It's widely known that the Amazon basin, from here to Peru, Ecuador and beyond, has been brutally exploited for mankind's short term needs such as timber, minerals, soy beans and cattle ranching. While wholesale ravaging of Brazils' jungles has eased, it wasn't long ago that it was vanishing at the rate of a soccer field every eight seconds, leaving an area the size of Turkey (750,000 sq km) stripped of important biodiversity.

All the regions we visit are long since denuded of their primary rainforest and valuable timbers. While these vast tracts are now listed as 'protected', that protection only extends to those few hardy forest species that have regenerated after initial clearing. Imagine a Renoir or Monet painting in black and white.

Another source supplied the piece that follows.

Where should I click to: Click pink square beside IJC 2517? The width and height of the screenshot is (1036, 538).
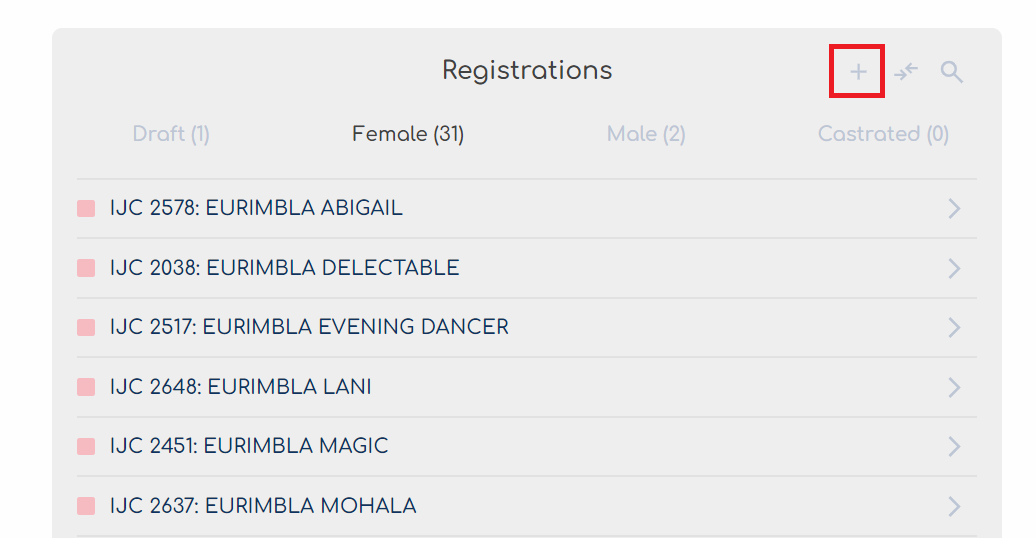pyautogui.click(x=86, y=327)
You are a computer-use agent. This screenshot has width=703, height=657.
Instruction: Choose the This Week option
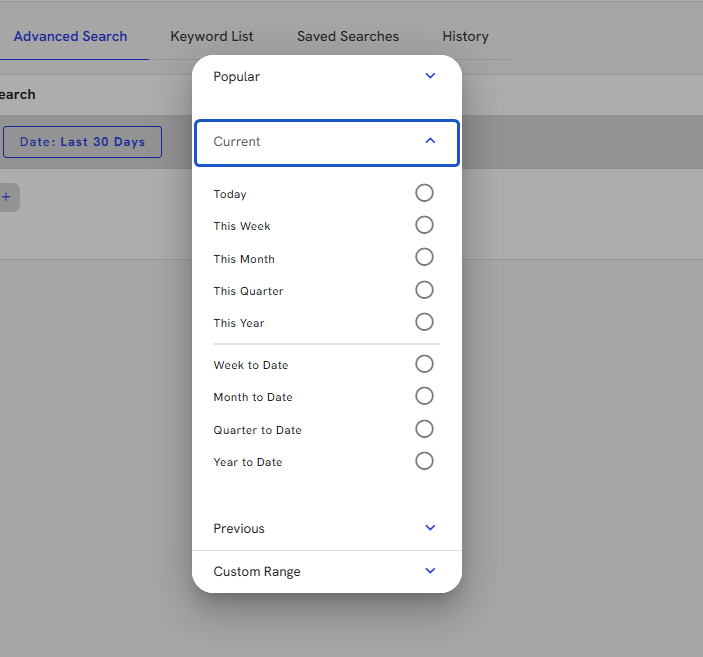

While it is encouraging to see such luxuriant growth and a great many native plants and animals living untroubled in the new foliage, many critical species will never return, exiled to those declining areas of technicolor primary rainforest hidden deep in the bosom of Brazil's Amazon basin.

While this may sound a depressing tale, it nevertheless underlines the urgency for those with the inquisitive passion to see for themselves the state of our Earth, for better or worse, and gather those observations and memories for future generations.

Yes, I know I sound like a broken record, but if it weren't for adventure cruise and travel companies like Ponant prepared to invest and seek out these special locations, the enrichment contained in such exceptional ecosystems, environments and civilisations may well never be seen by the likes of you and me.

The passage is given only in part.